By Lauren Van Hemert, American Theatre Critics Association member
If Something Rotten and Mamma Mia had a love child, Head Over Heels might be it. It’s a high-spirited, saucy jaunt radiating with positivity. If the music alone doesn’t hook you, the underlying theme of love and acceptance should.
The musical is inspired by Sir Phillip Sidney’s Arcadia, a seldom read literary work written for Phillip’s sister towards the end of the 16th century. This stage version, which also takes place in Elizabethan times, reimagines Phillip’s work for a modern age. Here, after an oracle foreshadows impending ‘doom’ for Arcadia’s royal family, the king and his royal court flee the kingdom.
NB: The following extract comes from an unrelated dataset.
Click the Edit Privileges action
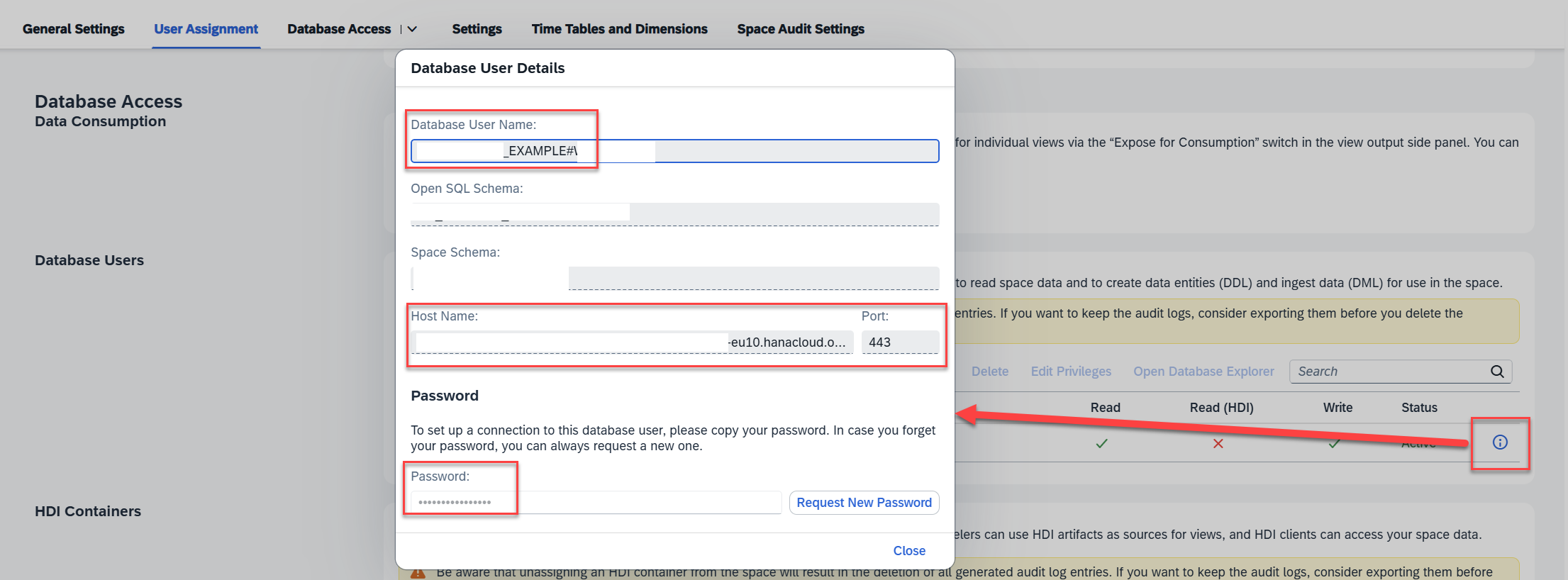1568x580 pixels. click(1070, 372)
Ending up quite literally right back where he started, the king comes to the realization that the only way to save his precious homeland is through unconditional love, thereby creating a more utopian Arcadian ‘beat’ wherein he, she, and they are treated as equals.
The show had its world premiere at the Oregon Shakespeare Festival in 2015, and after an out-of-town tryout in San Francisco last spring, it opened on Broadway.
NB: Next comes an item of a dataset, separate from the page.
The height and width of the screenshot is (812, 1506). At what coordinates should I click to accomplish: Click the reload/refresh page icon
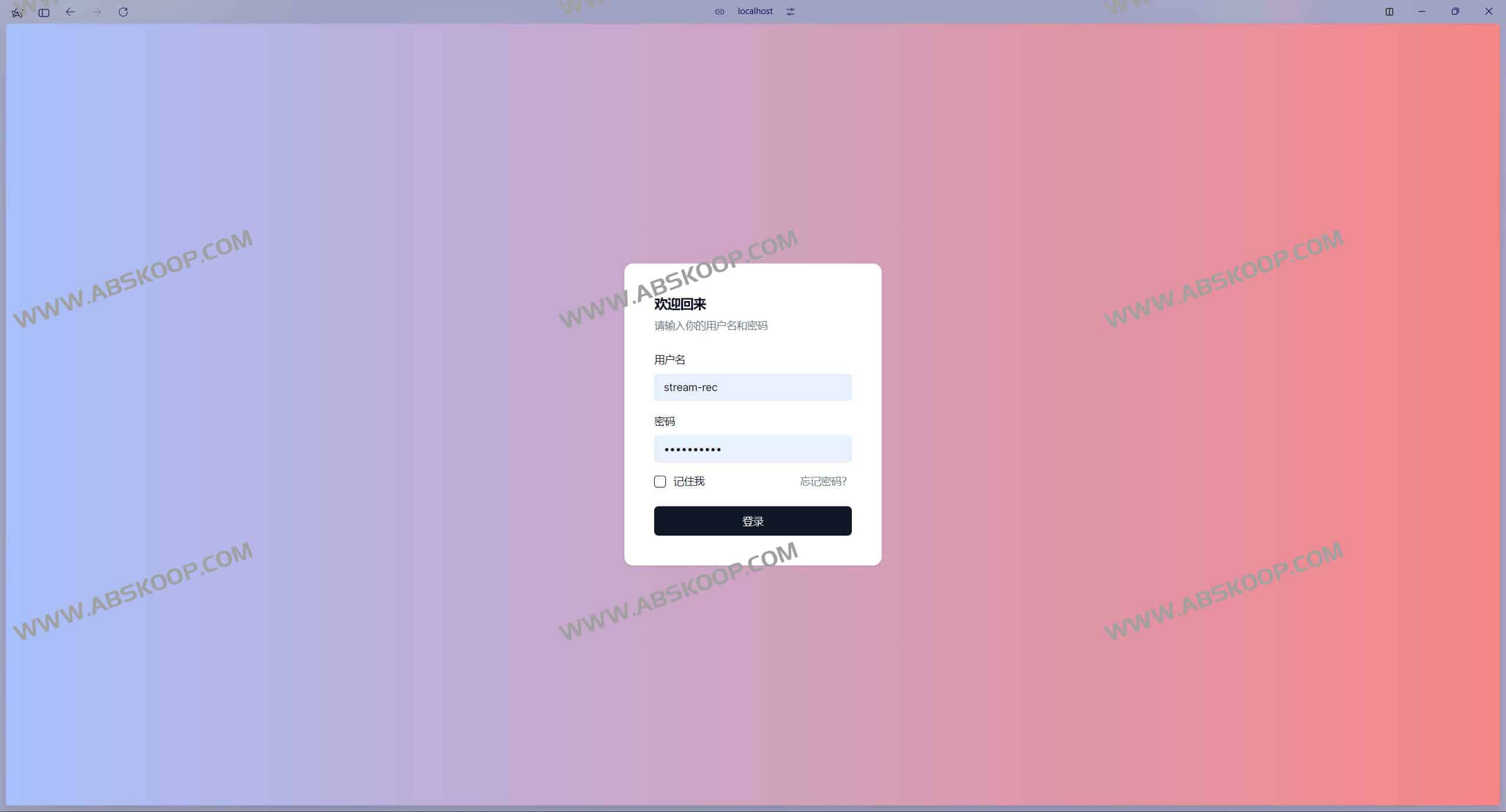pyautogui.click(x=123, y=11)
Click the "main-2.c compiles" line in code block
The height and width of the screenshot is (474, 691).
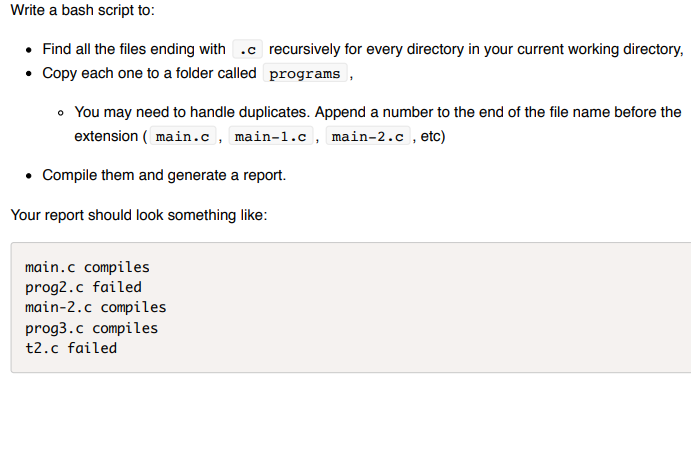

Having been with the show since its inception, Bonnie Milligan is making her Broadway debut as the beautiful princess Pamela. A vocal powerhouse, her standout performance is nothing short of a comedic tour de force. If her hilarious rendition of “Beautiful” at the top of the show is not enough to convince you of that fact, then her undeniably fearless and show-stopping display during “How Much More” surely will.
Peppermint, best known for being the first runner-up on the ninth season of ‘RuPaul's Drag Race,’ is also making her Broadway debut, playing the non-binary oracle Pythio. She has the distinction of being the first transgender woman to originate a Broadway role, and from the moment her character slithers towards center stage, she commands the room with wit, wisdom, and prowess befitting a comedienne extraordinaire.
And returning to Broadway as Arcadia’s sharp-witted queen is stage veteran Rachel York. York exudes elegance and poise with a steady droll that balances out the show. Notable too is Taylor Iman Jones as Mopsa, Princess Pamela’s lady-in-waiting, who dazzles with her rendition of “Vacation.”
Although this show truly runs on girl power, the men have their moments too. Jeremy Kushnier as the self-absorbed, philandering king is devilishly fun to watch. And Andrew Durand taps into his feminine side and shows off his knack for timing as the poor, lovesick shepherd Musidorus.
Director Michael Mayer keeps the show moving at a steady and frenetic pace, and Spencer Liff’s high-energy choreography fuses together jazz and clubby vogue elements that connect the songs to the storyline concretely.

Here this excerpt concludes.